Hunger (Musical) Games
Octogone, Pully – Sophie Hunger / Ma Vie de Courgette
Grégoire de Rham | Tout ou presque a déjà été dit sur Ma Vie de Courgette, événement non négligeable dans l’histoire du cinéma suisse. Le long-métrage en stop-motion de Claude Barras, salué internationalement tant par la critique que par le public, s’était même retrouvé nommé pour l’Oscar du meilleur film d’animation, aux côtés, notamment, de deux mégaproductions des studios Disney (Vaiana et Zootopie).
L’histoire, pour celles et ceux qui ne la connaîtraient pas encore, est celle d’un petit garçon, Icare, dit Courgette, qui tue par mégarde sa mère alcoolique et maltraitante, et se retrouve placé dans un orphelinat auprès d’autres enfants aux histoires tout aussi tragiques. De fil en aiguille, avec une bonhommie enfantine, un subtil humour et une gravité certaine, le récit nous évoque tant de thématiques si difficiles à aborder avec des enfants. De la mort à la sexualité en passant par les abus et la solitude, Ma Vie de Courgette abat un travail éducatif aussi complexe que complet.
Parler d’un film dont la sortie en salle date d’il y a maintenant six ans peut paraître absurde. Ce le serait si ce film n’était pas également en partie l’œuvre de Sophie Hunger, musicienne et chanteuse bernoise, installée dans le canton de Vaud, qui en signe la bande sonore. Au sortir de la maternité, l’artiste nous offrait ce 13 novembre au Théâtre de l’Octogone le premier pas d’une tournée franco-suisse qui la verra interpréter devant une projection du film la musique qu’elle a composée pour celui-ci.
La création de bandes originales est toujours un défi non-négligeable et peut changer diamétralement l’appréciation du film par son public. Les représentants de cet art à part se distinguent souvent par un style bien tranché, qui s’adapte au mieux à un certain genre de fim. On peut évoquer les mélodies pesantes, parfois grinçantes d’Ennio Morricone, qui apportent aux westerns qu’elles illustrent une atmosphère bien particulière. Ou celles de Vladimir Cosma, plus légères et enjouées, qui collent parfaitement à la comédie à la française. Voire encore celles de Hans Zimmer, héroïques et tonitruantes, qui subliment les films d’aventures ou de superhéros.

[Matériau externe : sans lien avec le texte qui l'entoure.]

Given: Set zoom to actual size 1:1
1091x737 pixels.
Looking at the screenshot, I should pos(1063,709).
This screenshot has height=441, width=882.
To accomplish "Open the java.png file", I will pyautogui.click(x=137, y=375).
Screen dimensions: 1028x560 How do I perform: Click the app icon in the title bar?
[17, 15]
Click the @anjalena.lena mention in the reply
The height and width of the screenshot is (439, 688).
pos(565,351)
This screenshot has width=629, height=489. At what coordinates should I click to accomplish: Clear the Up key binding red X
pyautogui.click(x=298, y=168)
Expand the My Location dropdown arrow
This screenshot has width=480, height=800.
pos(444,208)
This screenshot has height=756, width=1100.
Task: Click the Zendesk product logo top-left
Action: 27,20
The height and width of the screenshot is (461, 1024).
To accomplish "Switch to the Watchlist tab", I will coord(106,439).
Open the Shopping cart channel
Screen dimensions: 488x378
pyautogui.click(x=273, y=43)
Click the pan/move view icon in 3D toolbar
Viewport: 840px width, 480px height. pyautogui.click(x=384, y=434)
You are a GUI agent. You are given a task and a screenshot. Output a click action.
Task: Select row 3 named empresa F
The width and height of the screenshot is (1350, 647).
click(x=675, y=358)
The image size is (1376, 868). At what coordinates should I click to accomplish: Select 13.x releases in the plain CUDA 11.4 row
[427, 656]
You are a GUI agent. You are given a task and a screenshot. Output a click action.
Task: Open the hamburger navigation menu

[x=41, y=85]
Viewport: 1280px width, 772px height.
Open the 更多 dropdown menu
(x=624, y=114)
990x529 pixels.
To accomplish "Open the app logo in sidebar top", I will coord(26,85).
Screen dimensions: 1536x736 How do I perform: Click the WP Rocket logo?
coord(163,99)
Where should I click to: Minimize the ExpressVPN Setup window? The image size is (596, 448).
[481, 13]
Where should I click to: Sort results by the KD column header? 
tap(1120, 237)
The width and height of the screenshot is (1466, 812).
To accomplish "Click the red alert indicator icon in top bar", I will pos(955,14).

Face à tant de styles bien tranchés, que vaut celui de Sophie Hunger ? Difficile de le décrire. Mélangeant élégamment les genres, sa musique navigue du pop au rock en passant par le folk sans demander toujours à l’un de laisser la place à l’autre. Confrontée à la difficulté de mettre en musique un film pour enfants, la Bernoise prend le pari de sortir des influences disneyennes. Pas de Libérée, délivrée ou tout autre refrain entêtant, mais plutôt le choix de parler de l’enfance à travers de musiques « d’adultes ». Des musiques qui, à l’image du film, parviennent à être légères sans être naïves. Profitant du concours de deux musiciens de talent (le polyinstrumentiste Alexis Anérilles et la violoncelliste Kristina Koropecki), elle réussit à proposer une composition exigeante, mêlant le dramatique et le comique, le léger et le douloureux, le synthétique et le mélodique. Une série de dualité limpidement représentée par la chanson finale, une réinterprétation toute personnelle et teintée d’accent suisse-allemand de Le Vent l’emportera de Noir Désir.
Reste à déterminer un élément on ne peut plus essentiel : celui de l’adéquation entre la musique et l’image. Une adéquation au rendez-vous et dont l’illustration la plus flagrante semble être le fait que les musiciens s’effacent derrière le film. Peut-être est-ce là justement la clef d’une bande originale réussie : une capacité à ne pas prendre le dessus sur l’œuvre cinématographique, mais à lui donner discrètement quelques impulsions supplémentaires qui accompagneront le public dans son visionnage. Un exercice d’équilibrisme auquel Sophie Hunger et ses musiciens se plient avec audace et légèreté et qui se prolongera sur plusieurs dates en France et en Suisse durant les mois à venir.